━━ Exercise input

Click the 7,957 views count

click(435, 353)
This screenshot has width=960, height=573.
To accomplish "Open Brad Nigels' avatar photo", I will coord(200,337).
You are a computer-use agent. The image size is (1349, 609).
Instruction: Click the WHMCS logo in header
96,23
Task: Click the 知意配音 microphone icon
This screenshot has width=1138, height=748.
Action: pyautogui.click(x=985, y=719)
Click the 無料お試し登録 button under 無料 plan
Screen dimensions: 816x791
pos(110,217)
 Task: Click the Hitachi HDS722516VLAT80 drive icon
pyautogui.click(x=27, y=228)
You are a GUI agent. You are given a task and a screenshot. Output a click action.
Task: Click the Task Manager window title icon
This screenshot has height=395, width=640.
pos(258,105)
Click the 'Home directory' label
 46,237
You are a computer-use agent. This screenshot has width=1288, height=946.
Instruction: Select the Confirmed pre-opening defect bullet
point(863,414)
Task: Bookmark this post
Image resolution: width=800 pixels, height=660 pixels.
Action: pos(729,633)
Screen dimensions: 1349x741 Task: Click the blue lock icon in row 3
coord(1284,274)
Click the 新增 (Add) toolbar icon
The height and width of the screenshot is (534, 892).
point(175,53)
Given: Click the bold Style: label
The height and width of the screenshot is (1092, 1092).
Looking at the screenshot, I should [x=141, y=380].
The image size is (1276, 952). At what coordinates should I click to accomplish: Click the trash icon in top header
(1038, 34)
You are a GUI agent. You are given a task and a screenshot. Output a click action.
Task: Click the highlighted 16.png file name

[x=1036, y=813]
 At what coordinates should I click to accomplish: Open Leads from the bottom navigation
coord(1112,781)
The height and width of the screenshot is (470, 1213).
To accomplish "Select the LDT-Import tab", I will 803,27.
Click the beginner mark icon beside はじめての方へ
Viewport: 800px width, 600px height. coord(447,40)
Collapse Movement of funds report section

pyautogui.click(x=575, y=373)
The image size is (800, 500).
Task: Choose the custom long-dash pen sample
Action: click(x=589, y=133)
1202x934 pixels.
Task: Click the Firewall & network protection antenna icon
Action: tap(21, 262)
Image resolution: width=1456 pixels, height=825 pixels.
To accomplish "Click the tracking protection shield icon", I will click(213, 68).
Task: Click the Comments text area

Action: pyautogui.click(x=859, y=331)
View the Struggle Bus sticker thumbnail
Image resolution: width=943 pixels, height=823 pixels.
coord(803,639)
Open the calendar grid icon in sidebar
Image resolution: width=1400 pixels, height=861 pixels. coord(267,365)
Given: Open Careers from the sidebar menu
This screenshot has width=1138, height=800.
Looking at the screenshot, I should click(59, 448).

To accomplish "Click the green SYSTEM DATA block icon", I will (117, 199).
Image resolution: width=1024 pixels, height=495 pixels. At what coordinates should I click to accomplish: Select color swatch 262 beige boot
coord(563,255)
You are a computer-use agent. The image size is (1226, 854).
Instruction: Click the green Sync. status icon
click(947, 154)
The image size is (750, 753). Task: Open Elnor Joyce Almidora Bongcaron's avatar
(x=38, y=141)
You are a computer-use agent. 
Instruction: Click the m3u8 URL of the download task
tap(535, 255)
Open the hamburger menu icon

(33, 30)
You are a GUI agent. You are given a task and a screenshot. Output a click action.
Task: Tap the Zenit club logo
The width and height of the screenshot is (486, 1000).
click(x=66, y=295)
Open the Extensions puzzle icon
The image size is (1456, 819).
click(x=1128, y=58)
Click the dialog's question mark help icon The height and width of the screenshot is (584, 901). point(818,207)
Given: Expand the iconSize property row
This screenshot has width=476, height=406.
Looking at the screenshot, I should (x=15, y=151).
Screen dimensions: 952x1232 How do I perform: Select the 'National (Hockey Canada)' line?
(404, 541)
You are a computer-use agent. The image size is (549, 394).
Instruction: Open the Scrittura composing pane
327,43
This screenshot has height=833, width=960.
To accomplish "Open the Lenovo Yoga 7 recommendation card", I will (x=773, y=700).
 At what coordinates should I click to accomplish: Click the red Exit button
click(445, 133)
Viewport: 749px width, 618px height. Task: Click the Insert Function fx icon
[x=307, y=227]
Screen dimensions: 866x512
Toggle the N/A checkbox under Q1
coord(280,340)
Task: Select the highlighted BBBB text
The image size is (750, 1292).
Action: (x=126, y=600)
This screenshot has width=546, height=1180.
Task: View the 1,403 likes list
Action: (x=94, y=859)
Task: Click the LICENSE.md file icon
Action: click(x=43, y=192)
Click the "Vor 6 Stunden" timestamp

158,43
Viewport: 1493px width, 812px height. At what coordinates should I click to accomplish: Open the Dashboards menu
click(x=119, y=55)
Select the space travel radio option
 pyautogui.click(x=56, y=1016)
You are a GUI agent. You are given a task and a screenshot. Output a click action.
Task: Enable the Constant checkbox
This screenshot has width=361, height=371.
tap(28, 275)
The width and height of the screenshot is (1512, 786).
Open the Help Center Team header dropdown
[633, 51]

━━━━

## Do this
Reproduce all of the entries above, changing every "Output a click action" to "Respond with a single click action" and leaving everything else unchanged.

## Task response
Click the 7,957 views count

click(435, 353)
This screenshot has width=960, height=573.
To accomplish "Open Brad Nigels' avatar photo", I will coord(200,337).
You are a computer-use agent. The image size is (1349, 609).
Instruction: Click the WHMCS logo in header
96,23
Task: Click the 知意配音 microphone icon
This screenshot has width=1138, height=748.
Action: pyautogui.click(x=985, y=719)
Click the 無料お試し登録 button under 無料 plan
Screen dimensions: 816x791
pos(110,217)
 Task: Click the Hitachi HDS722516VLAT80 drive icon
pyautogui.click(x=27, y=228)
You are a GUI agent. You are given a task and a screenshot. Respond with a single click action.
Task: Click the Task Manager window title icon
This screenshot has height=395, width=640.
pos(258,105)
Click the 'Home directory' label
 46,237
You are a computer-use agent. This screenshot has width=1288, height=946.
Instruction: Select the Confirmed pre-opening defect bullet
point(863,414)
Task: Bookmark this post
Image resolution: width=800 pixels, height=660 pixels.
Action: pos(729,633)
Screen dimensions: 1349x741 Task: Click the blue lock icon in row 3
coord(1284,274)
Click the 新增 (Add) toolbar icon
The height and width of the screenshot is (534, 892).
point(175,53)
Given: Click the bold Style: label
The height and width of the screenshot is (1092, 1092).
Looking at the screenshot, I should [x=141, y=380].
The image size is (1276, 952). At what coordinates should I click to accomplish: Click the trash icon in top header
(1038, 34)
You are a GUI agent. You are given a task and a screenshot. Respond with a single click action.
Task: Click the highlighted 16.png file name

[x=1036, y=813]
 At what coordinates should I click to accomplish: Open Leads from the bottom navigation
coord(1112,781)
The height and width of the screenshot is (470, 1213).
To accomplish "Select the LDT-Import tab", I will 803,27.
Click the beginner mark icon beside はじめての方へ
Viewport: 800px width, 600px height. coord(447,40)
Collapse Movement of funds report section

pyautogui.click(x=575, y=373)
The image size is (800, 500).
Task: Choose the custom long-dash pen sample
Action: click(x=589, y=133)
1202x934 pixels.
Task: Click the Firewall & network protection antenna icon
Action: tap(21, 262)
Image resolution: width=1456 pixels, height=825 pixels.
To accomplish "Click the tracking protection shield icon", I will click(213, 68).
Task: Click the Comments text area

Action: pyautogui.click(x=859, y=331)
View the Struggle Bus sticker thumbnail
Image resolution: width=943 pixels, height=823 pixels.
coord(803,639)
Open the calendar grid icon in sidebar
Image resolution: width=1400 pixels, height=861 pixels. coord(267,365)
Given: Open Careers from the sidebar menu
This screenshot has width=1138, height=800.
Looking at the screenshot, I should click(59, 448).

To accomplish "Click the green SYSTEM DATA block icon", I will (117, 199).
Image resolution: width=1024 pixels, height=495 pixels. At what coordinates should I click to accomplish: Select color swatch 262 beige boot
coord(563,255)
You are a computer-use agent. The image size is (1226, 854).
Instruction: Click the green Sync. status icon
click(947, 154)
The image size is (750, 753). Task: Open Elnor Joyce Almidora Bongcaron's avatar
(x=38, y=141)
You are a computer-use agent. 
Instruction: Click the m3u8 URL of the download task
tap(535, 255)
Open the hamburger menu icon

(33, 30)
You are a GUI agent. You are given a task and a screenshot. Respond with a single click action.
Task: Tap the Zenit club logo
The width and height of the screenshot is (486, 1000).
click(x=66, y=295)
Open the Extensions puzzle icon
The image size is (1456, 819).
click(x=1128, y=58)
Click the dialog's question mark help icon The height and width of the screenshot is (584, 901). point(818,207)
Given: Expand the iconSize property row
This screenshot has width=476, height=406.
Looking at the screenshot, I should (x=15, y=151).
Screen dimensions: 952x1232 How do I perform: Select the 'National (Hockey Canada)' line?
(404, 541)
You are a computer-use agent. The image size is (549, 394).
Instruction: Open the Scrittura composing pane
327,43
This screenshot has height=833, width=960.
To accomplish "Open the Lenovo Yoga 7 recommendation card", I will (x=773, y=700).
 At what coordinates should I click to accomplish: Click the red Exit button
click(445, 133)
Viewport: 749px width, 618px height. Task: Click the Insert Function fx icon
[x=307, y=227]
Screen dimensions: 866x512
Toggle the N/A checkbox under Q1
coord(280,340)
Task: Select the highlighted BBBB text
The image size is (750, 1292).
Action: (x=126, y=600)
This screenshot has width=546, height=1180.
Task: View the 1,403 likes list
Action: (x=94, y=859)
Task: Click the LICENSE.md file icon
Action: click(x=43, y=192)
Click the "Vor 6 Stunden" timestamp

158,43
Viewport: 1493px width, 812px height. At what coordinates should I click to accomplish: Open the Dashboards menu
click(x=119, y=55)
Select the space travel radio option
 pyautogui.click(x=56, y=1016)
You are a GUI agent. You are given a task and a screenshot. Respond with a single click action.
Task: Enable the Constant checkbox
This screenshot has width=361, height=371.
tap(28, 275)
The width and height of the screenshot is (1512, 786).
Open the Help Center Team header dropdown
[633, 51]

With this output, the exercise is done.